Le Ministère de la Justice a annoncé, à travers un communiqué officiel publié le 3 mars 2026, le renforcement des poursuites judiciaires contre les infractions commises dans le cyberespace, tout en insistant sur le respect des droits fondamentaux et des principes de légalité.
Dans ce document signé par le ministre d’État en Charge de la Justice, Guillaume Ngefa Atondo Andali, consulté par la rédaction de kinpressactu.cd les autorités rappellent que « le cyberespace congolais relève pleinement de l’ordre juridique national et ne saurait, en aucune circonstance, constituer une zone de non-droit ».

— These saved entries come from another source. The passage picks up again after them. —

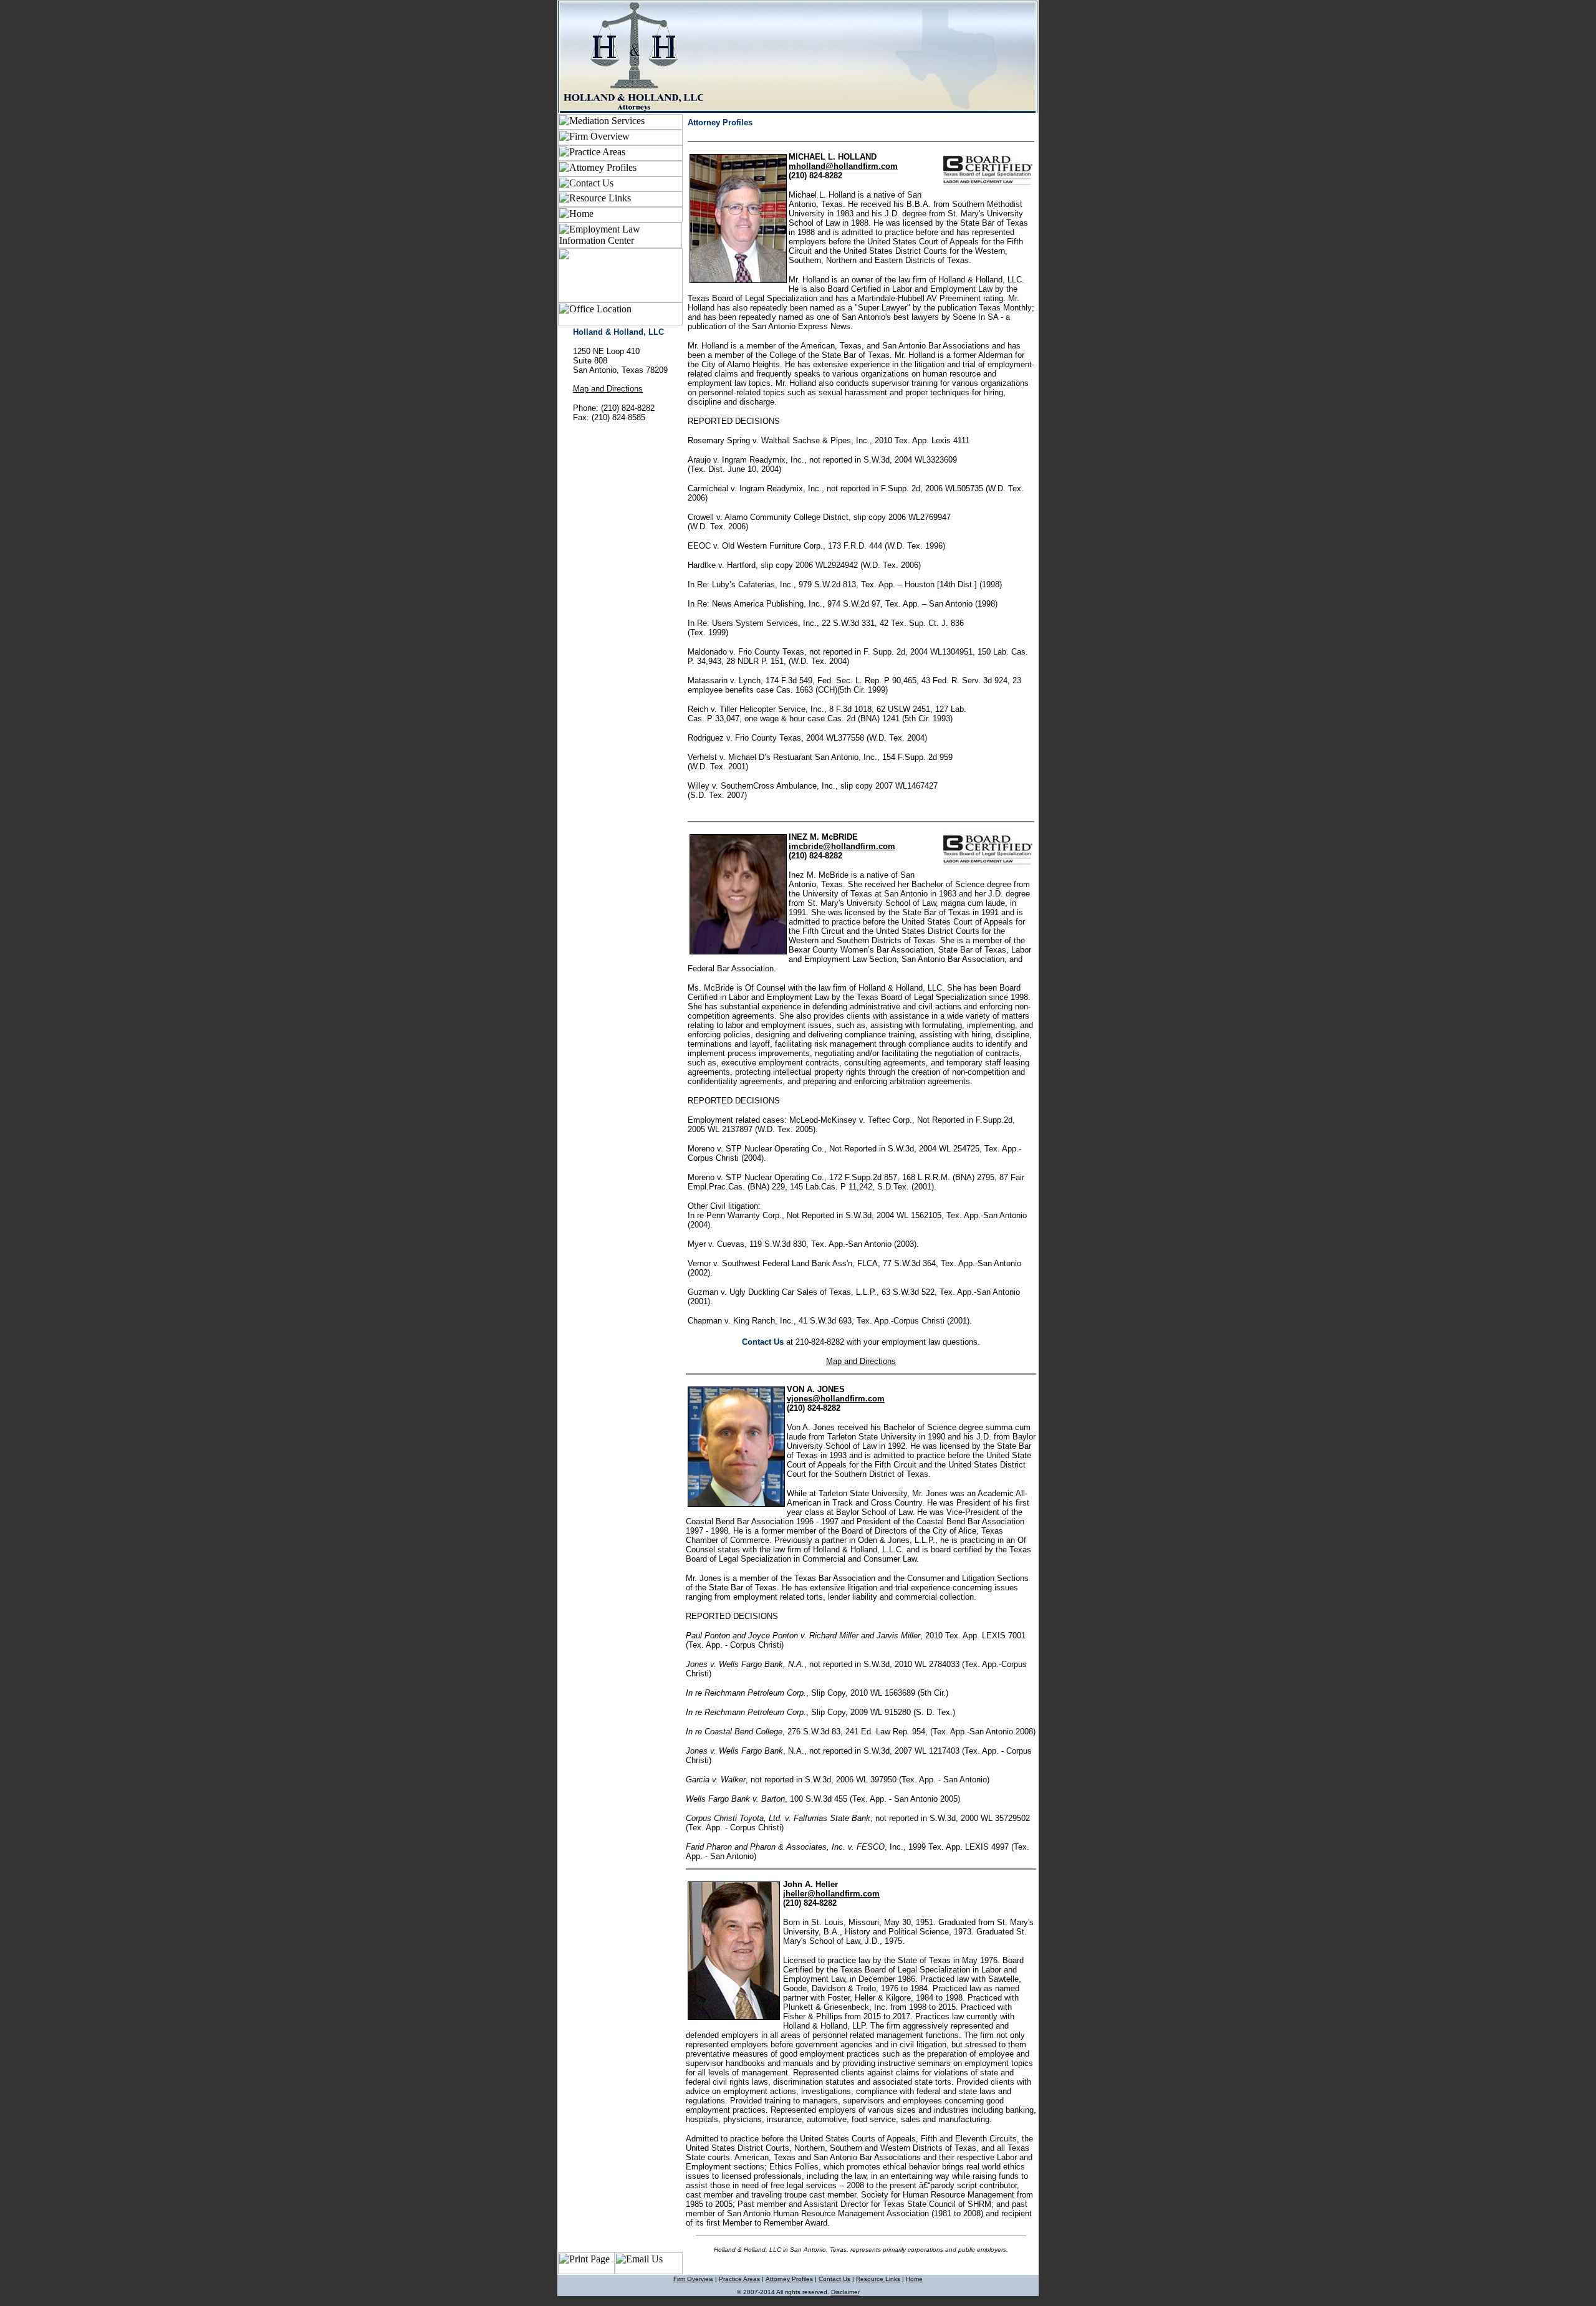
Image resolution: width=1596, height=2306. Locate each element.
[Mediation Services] (620, 126)
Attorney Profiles (789, 2278)
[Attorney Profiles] (620, 173)
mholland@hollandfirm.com (843, 166)
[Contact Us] (620, 188)
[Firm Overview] (620, 142)
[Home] (620, 219)
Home (914, 2278)
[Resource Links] (620, 203)
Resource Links (878, 2278)
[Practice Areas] (620, 157)
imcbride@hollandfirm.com (842, 846)
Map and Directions (608, 388)
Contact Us (834, 2278)
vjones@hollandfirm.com (836, 1398)
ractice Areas (741, 2278)
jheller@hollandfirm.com (831, 1893)
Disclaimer (845, 2292)
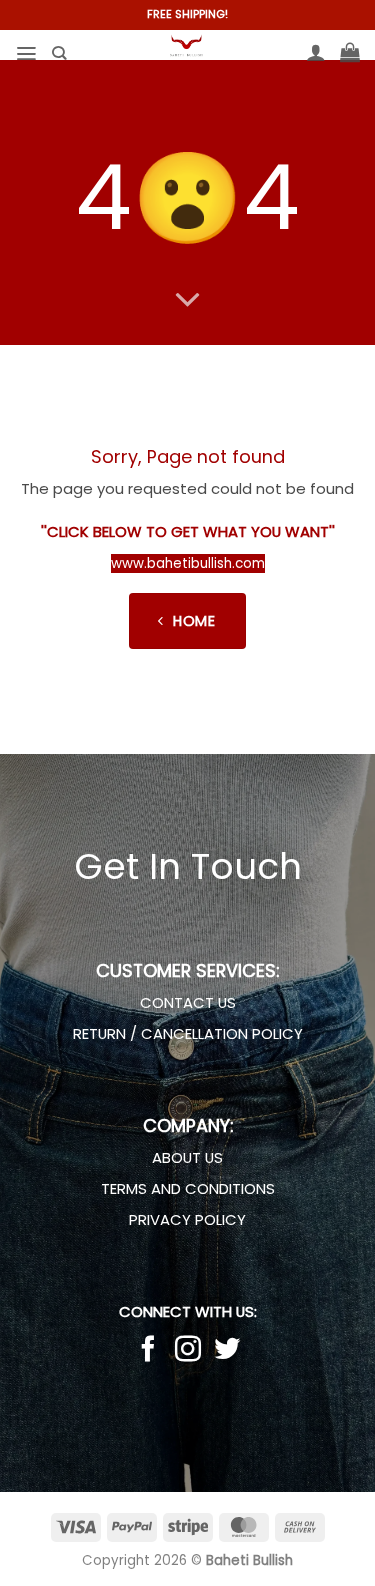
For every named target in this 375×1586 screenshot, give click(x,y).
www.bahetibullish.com (188, 563)
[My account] (316, 52)
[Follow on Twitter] (227, 1351)
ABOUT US (187, 1157)
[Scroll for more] (187, 301)
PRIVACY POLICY (187, 1219)
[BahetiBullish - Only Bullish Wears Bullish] (186, 45)
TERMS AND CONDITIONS (188, 1188)
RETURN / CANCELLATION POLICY (188, 1033)
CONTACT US (188, 1002)
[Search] (59, 53)
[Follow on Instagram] (187, 1351)
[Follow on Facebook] (148, 1351)
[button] (26, 53)
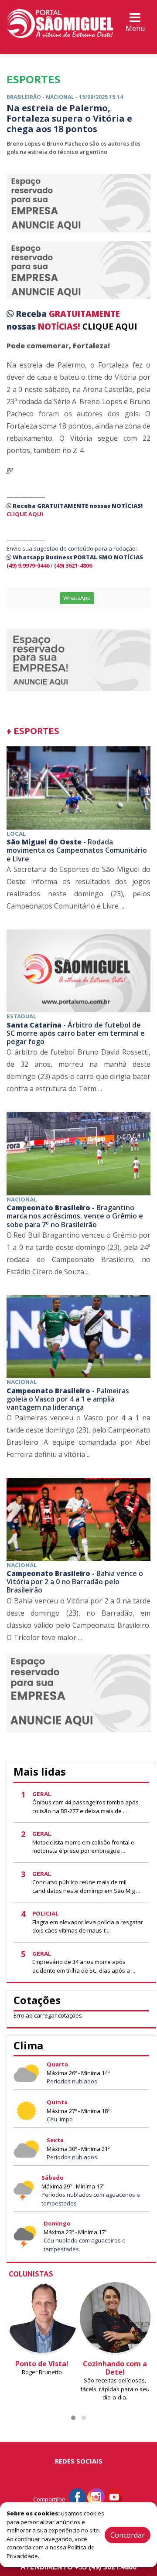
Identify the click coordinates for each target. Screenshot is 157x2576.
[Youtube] (114, 2496)
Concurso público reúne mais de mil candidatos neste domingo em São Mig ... (86, 1886)
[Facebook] (77, 2496)
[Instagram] (96, 2496)
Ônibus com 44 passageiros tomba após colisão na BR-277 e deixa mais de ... (85, 1806)
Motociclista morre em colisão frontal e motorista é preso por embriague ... (83, 1846)
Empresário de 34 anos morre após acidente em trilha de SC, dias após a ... (83, 1966)
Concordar (127, 2535)
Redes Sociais (78, 2461)
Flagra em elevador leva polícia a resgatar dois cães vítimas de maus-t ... (87, 1926)
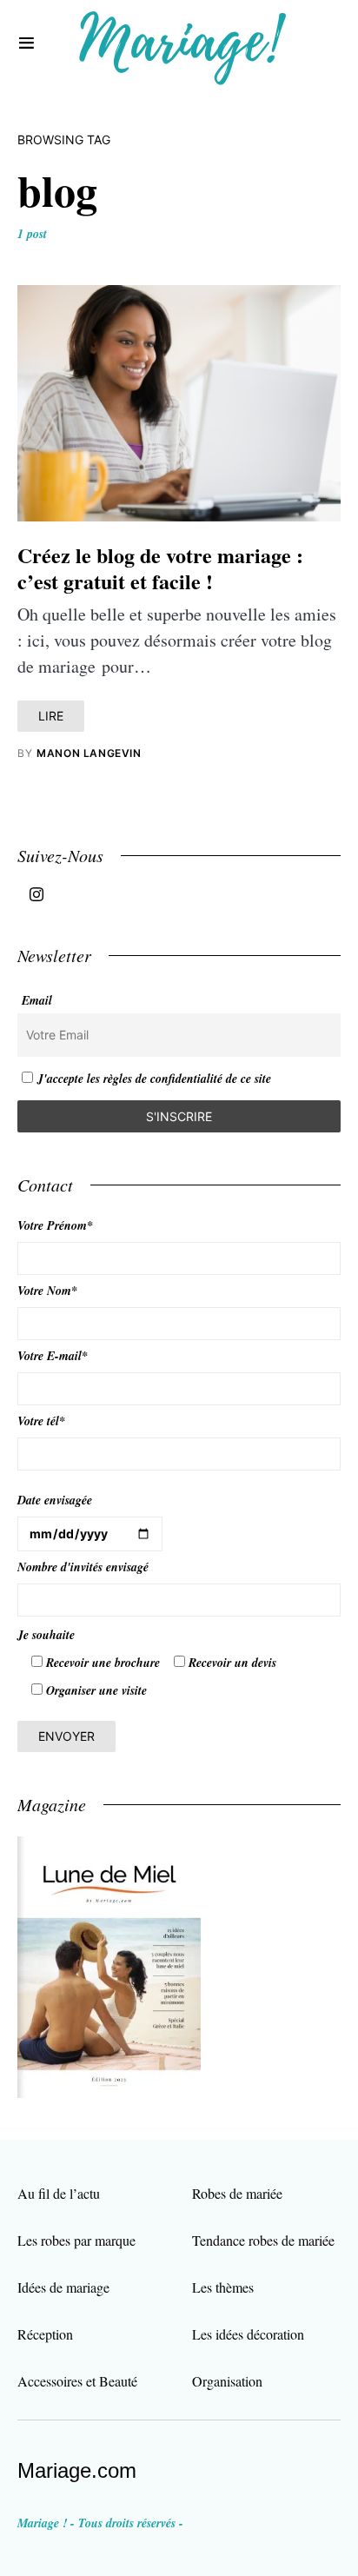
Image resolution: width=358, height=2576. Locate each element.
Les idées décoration (248, 2334)
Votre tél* (41, 1421)
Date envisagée (54, 1500)
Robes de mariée (237, 2193)
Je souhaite (46, 1634)
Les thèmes (223, 2287)
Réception (45, 2334)
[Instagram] (36, 894)
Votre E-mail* (52, 1355)
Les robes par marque (76, 2240)
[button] (26, 43)
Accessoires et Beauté (77, 2381)
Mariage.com (76, 2470)
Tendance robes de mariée (263, 2240)
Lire (50, 715)
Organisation (227, 2381)
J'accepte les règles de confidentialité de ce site (154, 1078)
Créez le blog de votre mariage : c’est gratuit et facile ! (160, 568)
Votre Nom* (47, 1290)
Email (37, 1000)
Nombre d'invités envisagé (83, 1567)
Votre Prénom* (55, 1225)
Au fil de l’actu (58, 2193)
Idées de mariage (63, 2287)
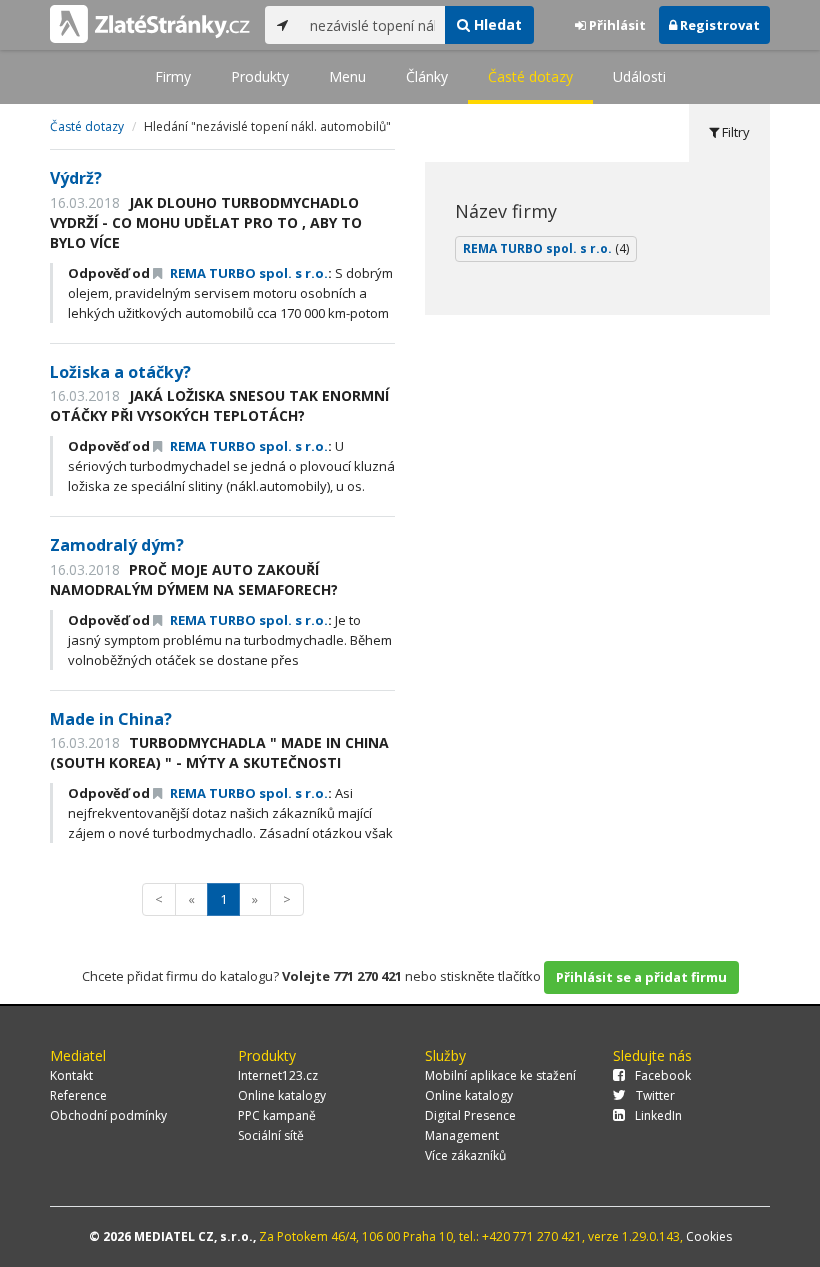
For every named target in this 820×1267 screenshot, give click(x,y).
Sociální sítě (271, 1135)
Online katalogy (282, 1095)
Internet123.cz (278, 1075)
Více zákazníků (465, 1155)
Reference (78, 1095)
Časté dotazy (530, 76)
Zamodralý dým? (117, 545)
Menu (347, 76)
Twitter (655, 1095)
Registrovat (718, 25)
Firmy (173, 76)
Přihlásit (616, 25)
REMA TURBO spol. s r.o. (247, 273)
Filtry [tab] (734, 132)
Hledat (496, 24)
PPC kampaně (277, 1115)
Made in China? (111, 719)
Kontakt (71, 1075)
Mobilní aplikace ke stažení (500, 1075)
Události (639, 76)
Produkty (260, 76)
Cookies (709, 1236)
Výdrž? (76, 178)
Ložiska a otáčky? (120, 372)
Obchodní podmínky (108, 1115)
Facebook (663, 1075)
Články (427, 76)
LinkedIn (658, 1115)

Le communiqué met en garde contre les abus liés à l’utilisation des réseaux sociaux et des plateformes numériques, précisant que leur usage « doit s’exercer dans le strict respect des lois de la République, notamment du Code du numérique, du Code pénal, ainsi que des droits et libertés fondamentaux garantis par la Constitution ».
Le ministre souligne également que la liberté d’expression, bien que garantie par la Constitution de la République démocratique du Congo, « protège la critique, le débat public et l’expression d’opinions, y compris lorsqu’elles sont vives ou controversées ». Toutefois, cette liberté « ne saurait couvrir des actes constitutifs d’infractions ».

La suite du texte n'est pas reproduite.